__EXERCISE BRIEF__.
Look through the records and copy every line in which "Servizio" appears.

[Collected data]
◇ ◇ ◇

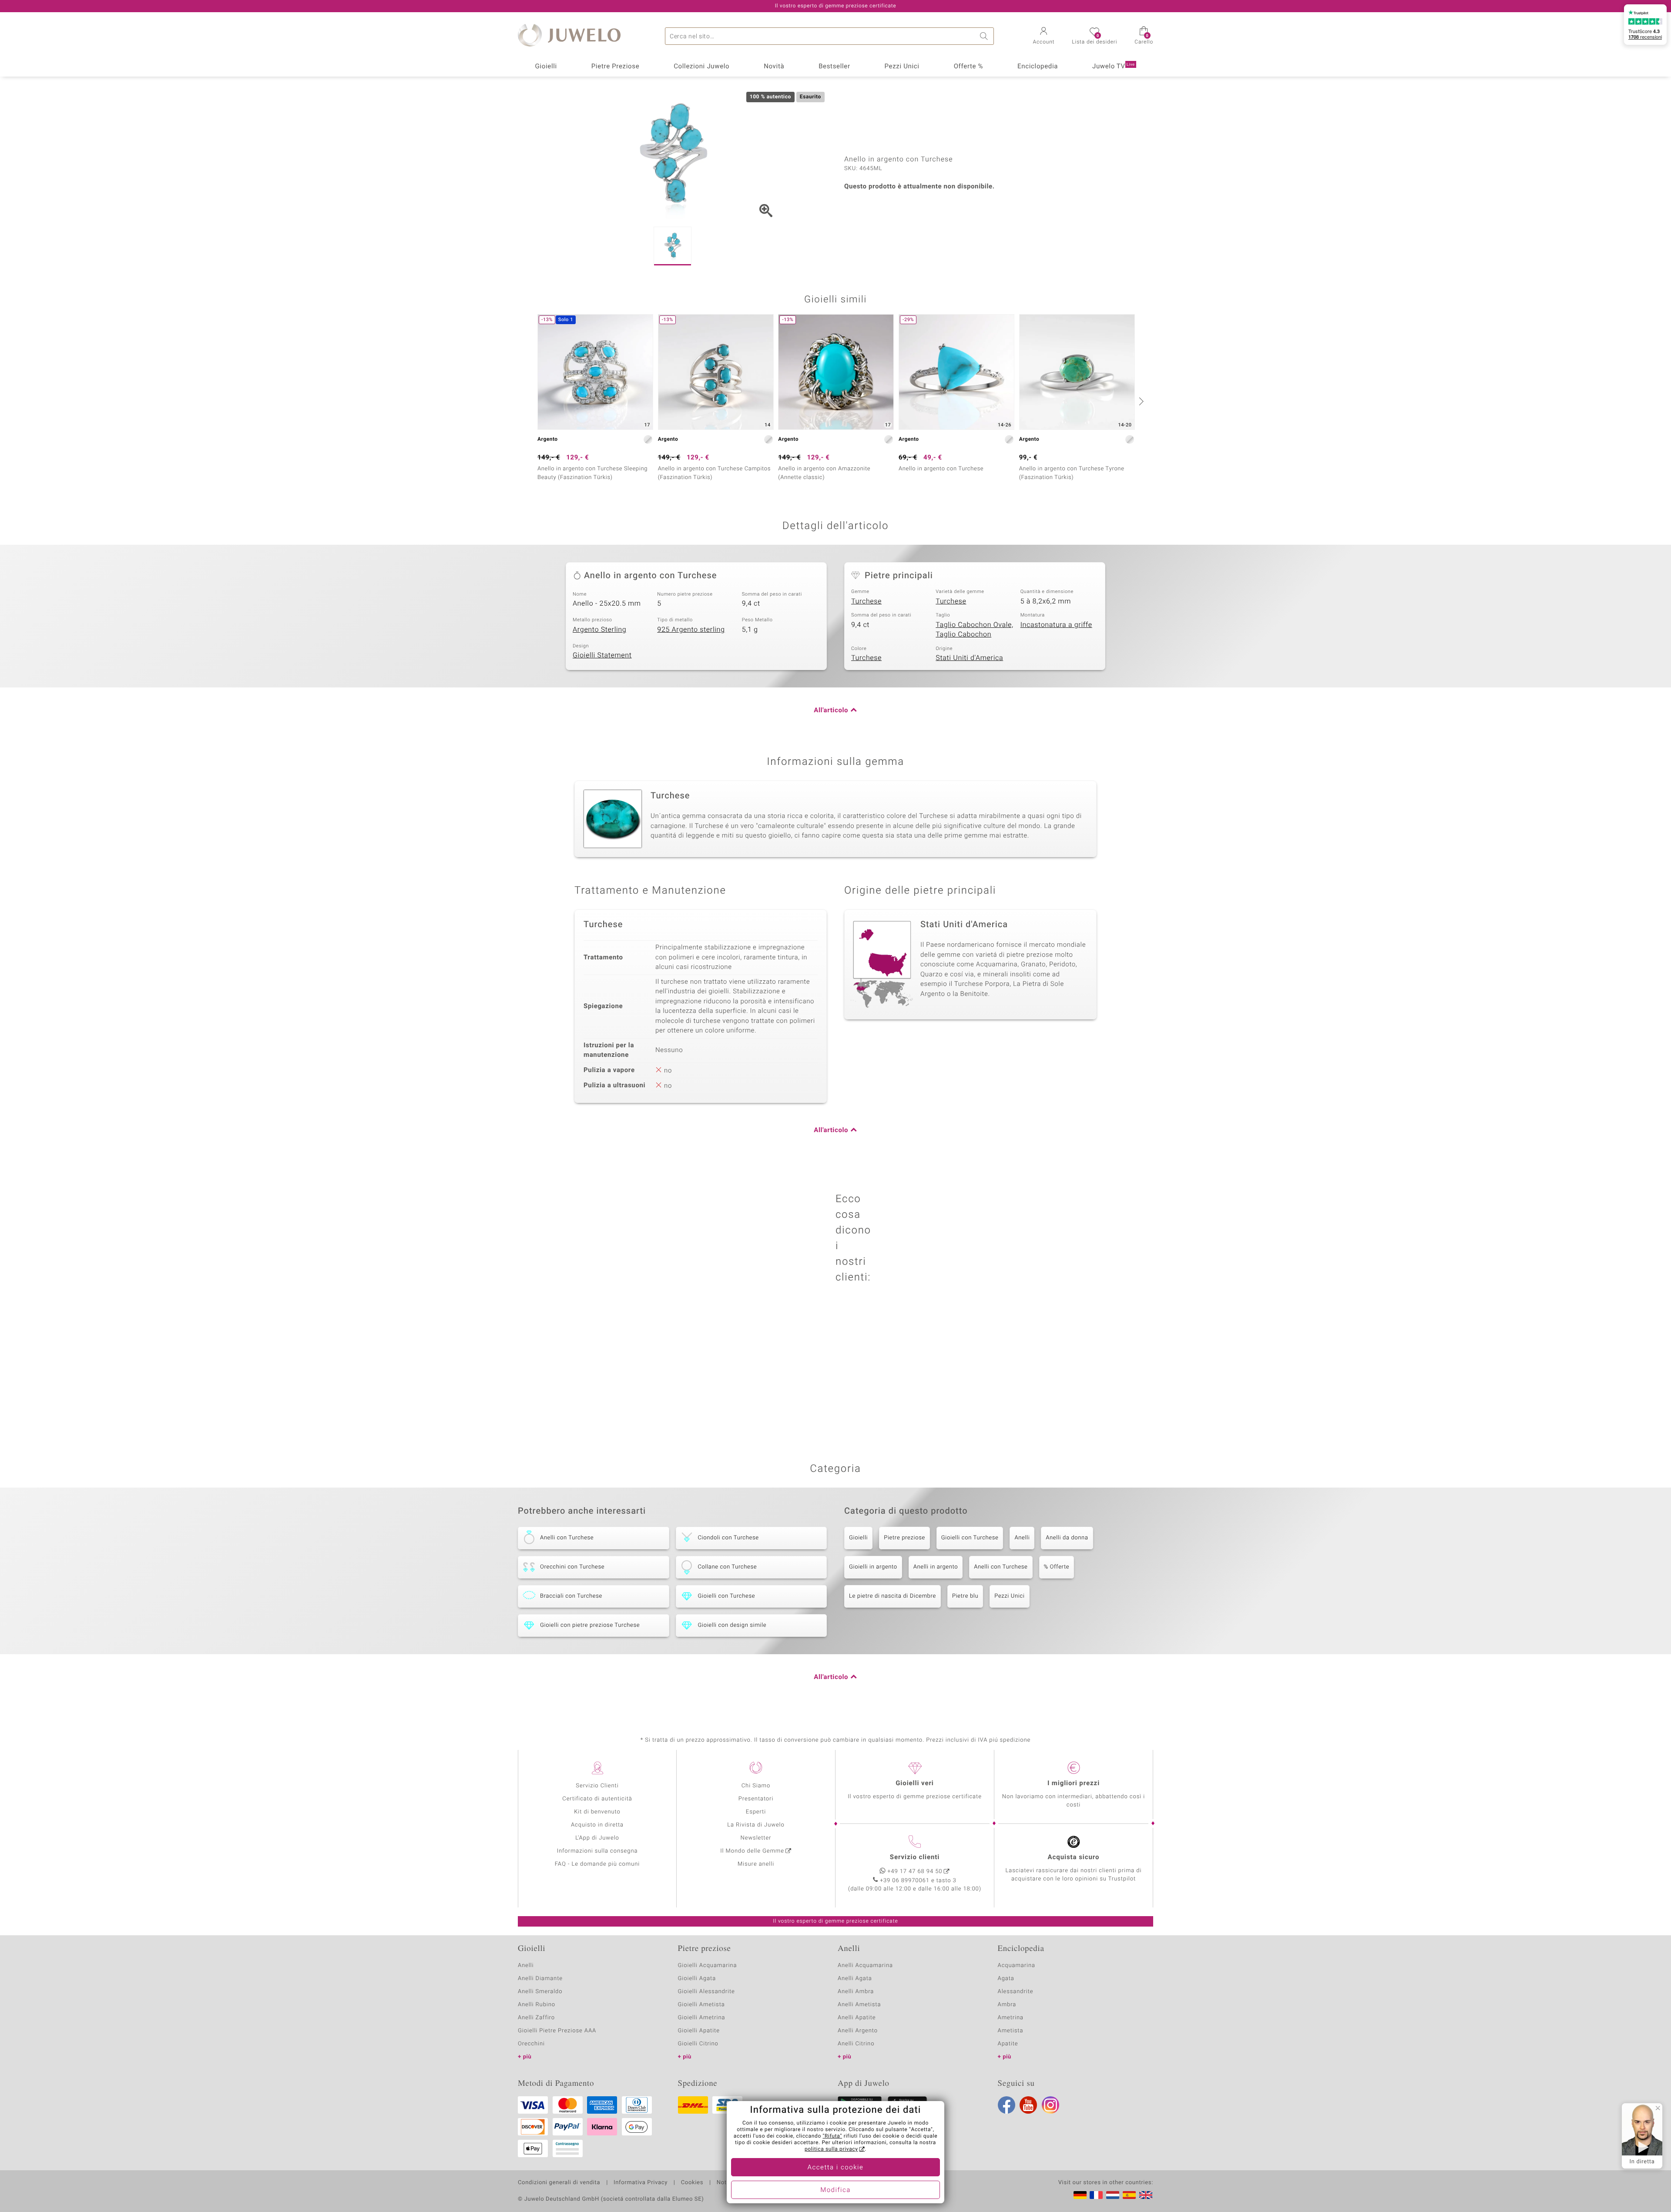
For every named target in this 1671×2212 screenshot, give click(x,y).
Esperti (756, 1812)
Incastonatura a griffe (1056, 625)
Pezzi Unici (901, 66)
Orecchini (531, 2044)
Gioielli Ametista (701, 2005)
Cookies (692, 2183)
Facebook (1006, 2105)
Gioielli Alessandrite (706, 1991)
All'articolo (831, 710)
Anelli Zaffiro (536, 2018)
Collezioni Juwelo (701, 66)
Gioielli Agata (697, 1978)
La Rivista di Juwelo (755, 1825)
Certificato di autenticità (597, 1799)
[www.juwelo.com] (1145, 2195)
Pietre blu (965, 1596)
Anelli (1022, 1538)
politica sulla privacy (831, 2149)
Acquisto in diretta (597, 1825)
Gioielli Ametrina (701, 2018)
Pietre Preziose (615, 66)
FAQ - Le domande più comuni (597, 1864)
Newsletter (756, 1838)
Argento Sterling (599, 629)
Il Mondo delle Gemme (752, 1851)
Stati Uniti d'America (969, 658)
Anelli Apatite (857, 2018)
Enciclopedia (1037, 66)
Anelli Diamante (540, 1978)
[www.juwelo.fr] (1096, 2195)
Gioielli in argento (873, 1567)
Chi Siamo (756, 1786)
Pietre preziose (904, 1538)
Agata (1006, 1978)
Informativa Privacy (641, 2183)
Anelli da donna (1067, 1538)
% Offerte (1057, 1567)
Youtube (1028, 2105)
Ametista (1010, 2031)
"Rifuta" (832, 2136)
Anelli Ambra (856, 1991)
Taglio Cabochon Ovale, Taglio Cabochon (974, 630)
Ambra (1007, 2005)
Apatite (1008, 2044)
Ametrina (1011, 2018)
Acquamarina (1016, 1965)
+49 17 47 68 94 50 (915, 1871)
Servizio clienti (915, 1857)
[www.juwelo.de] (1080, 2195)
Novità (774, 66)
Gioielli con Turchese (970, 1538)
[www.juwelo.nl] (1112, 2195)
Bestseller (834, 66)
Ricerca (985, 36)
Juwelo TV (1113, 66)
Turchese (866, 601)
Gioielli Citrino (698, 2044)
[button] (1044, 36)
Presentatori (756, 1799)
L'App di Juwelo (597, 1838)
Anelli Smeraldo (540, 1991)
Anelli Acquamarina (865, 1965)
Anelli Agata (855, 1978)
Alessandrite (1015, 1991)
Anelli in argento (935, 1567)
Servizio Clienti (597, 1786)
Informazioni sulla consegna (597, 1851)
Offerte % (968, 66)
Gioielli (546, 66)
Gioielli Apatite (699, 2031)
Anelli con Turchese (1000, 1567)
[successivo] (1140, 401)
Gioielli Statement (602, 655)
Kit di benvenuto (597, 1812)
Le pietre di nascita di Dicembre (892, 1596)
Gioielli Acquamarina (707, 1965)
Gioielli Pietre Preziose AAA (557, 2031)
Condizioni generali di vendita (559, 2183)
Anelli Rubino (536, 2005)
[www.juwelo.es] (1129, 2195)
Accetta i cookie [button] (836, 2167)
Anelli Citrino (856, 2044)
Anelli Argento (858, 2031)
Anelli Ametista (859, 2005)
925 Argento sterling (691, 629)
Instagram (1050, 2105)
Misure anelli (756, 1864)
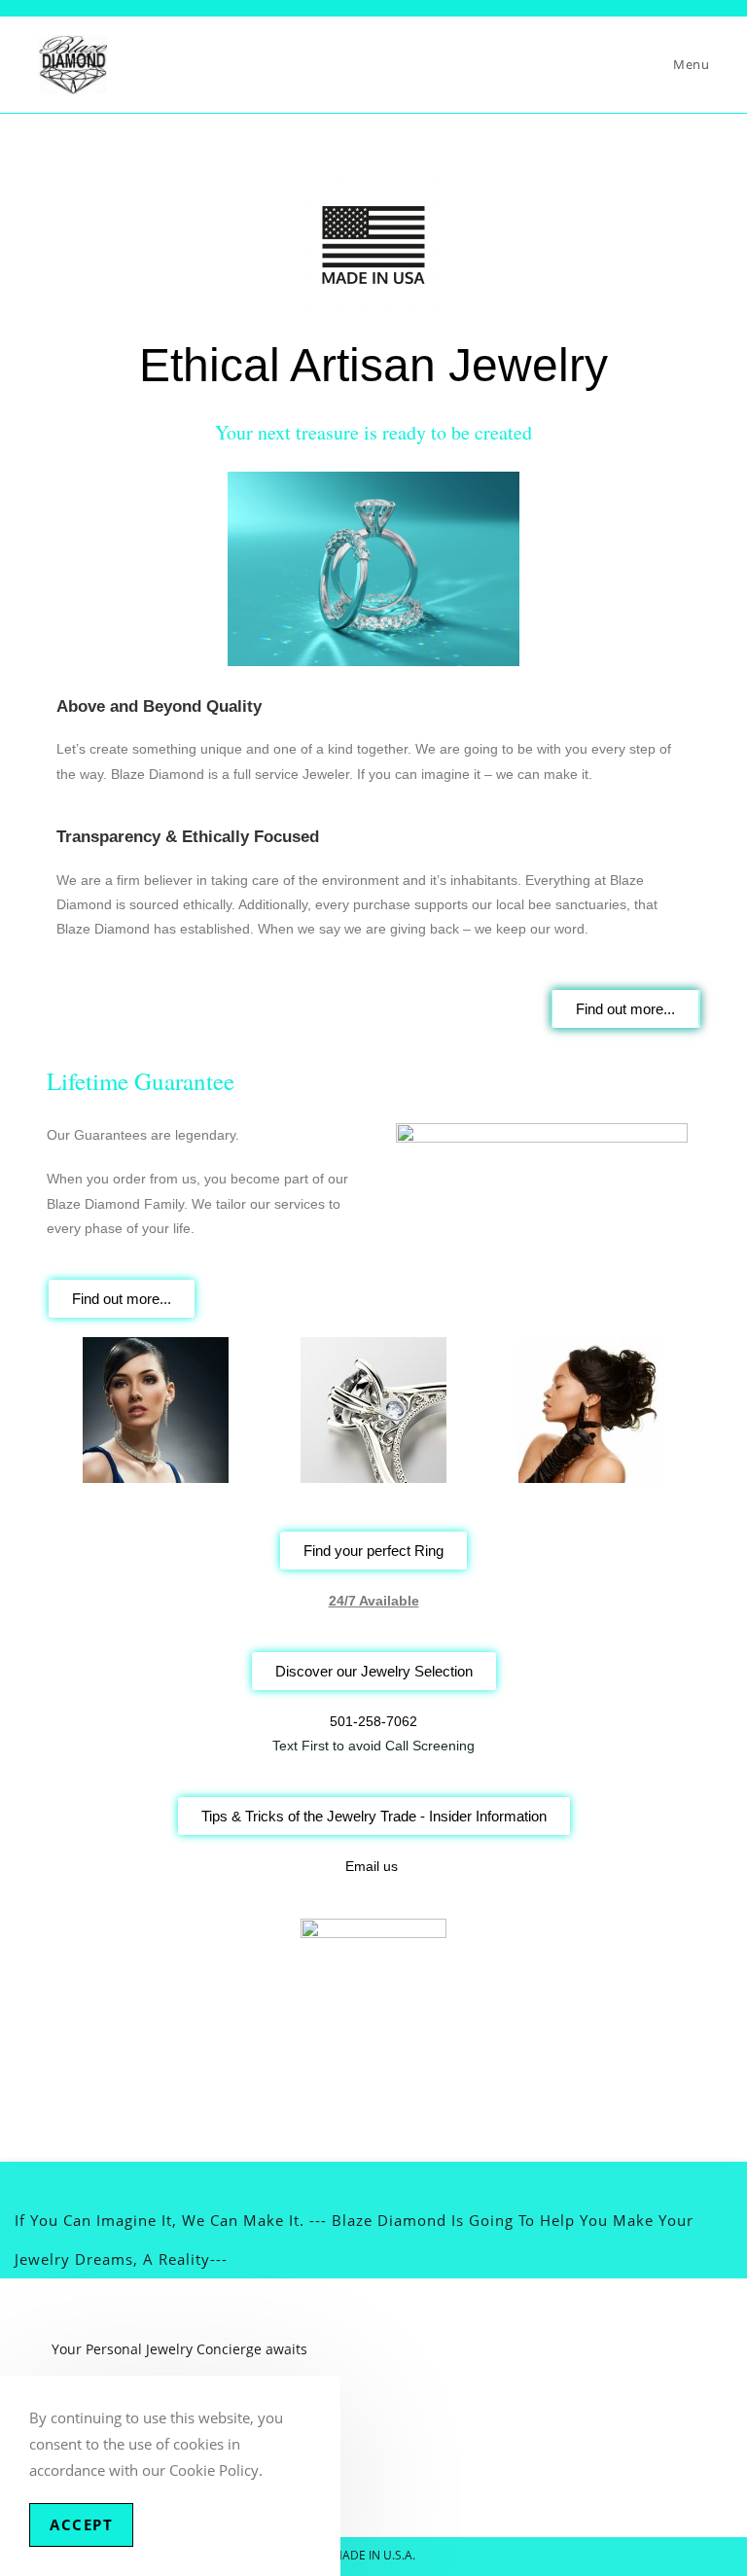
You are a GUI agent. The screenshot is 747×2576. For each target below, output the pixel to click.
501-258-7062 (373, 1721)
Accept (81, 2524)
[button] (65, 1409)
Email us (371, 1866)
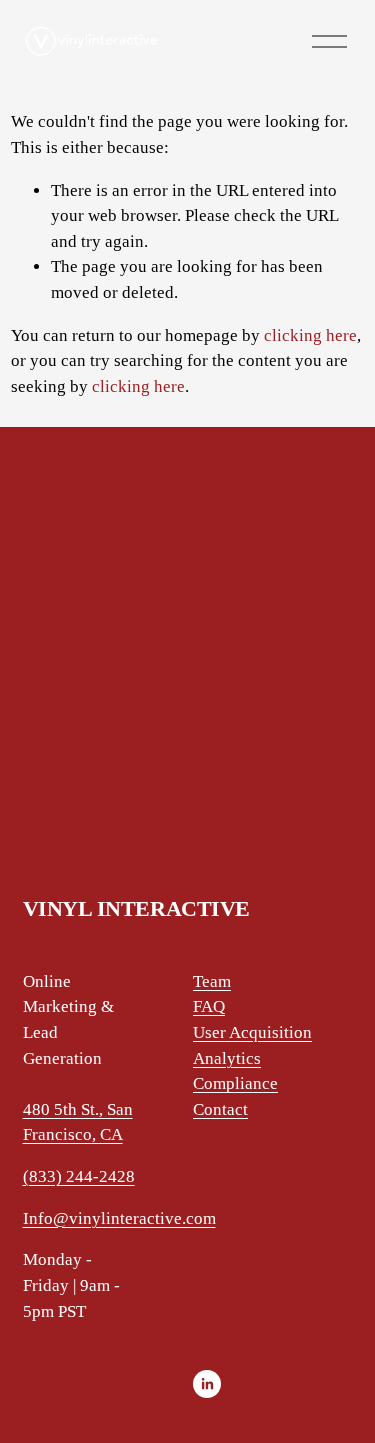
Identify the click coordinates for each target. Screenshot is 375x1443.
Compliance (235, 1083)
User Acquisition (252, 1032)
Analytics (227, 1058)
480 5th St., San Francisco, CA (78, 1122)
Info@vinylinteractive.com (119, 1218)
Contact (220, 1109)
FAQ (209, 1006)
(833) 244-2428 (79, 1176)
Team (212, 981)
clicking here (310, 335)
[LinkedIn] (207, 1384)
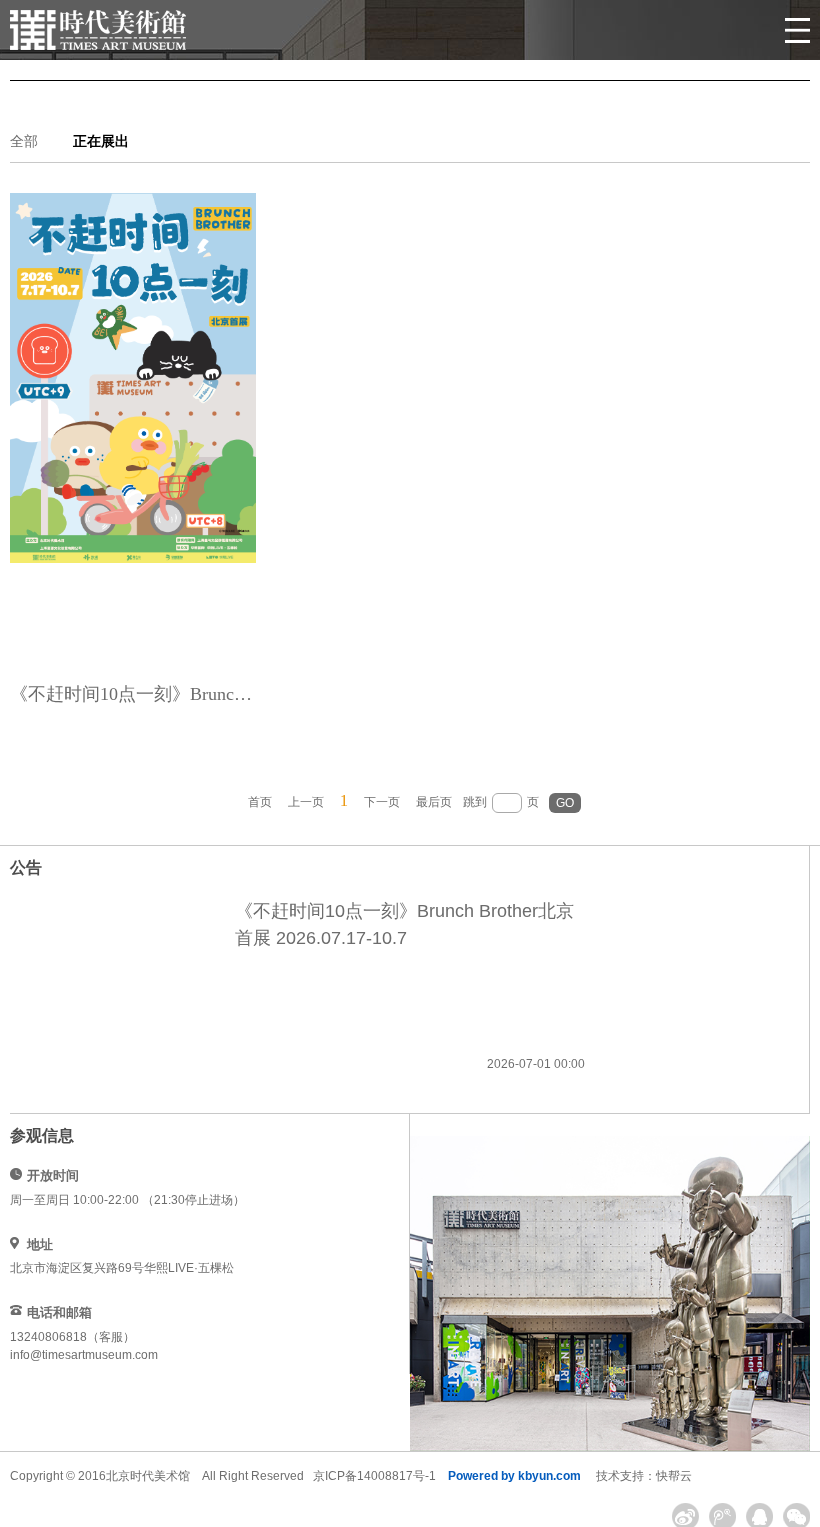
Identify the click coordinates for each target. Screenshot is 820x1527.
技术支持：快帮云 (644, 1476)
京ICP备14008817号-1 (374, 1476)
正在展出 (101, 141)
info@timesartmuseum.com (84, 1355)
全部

◇ ◇ ◇

__TASK RESPONSE__.
Servizio clienti (915, 1857)
Servizio Clienti (597, 1786)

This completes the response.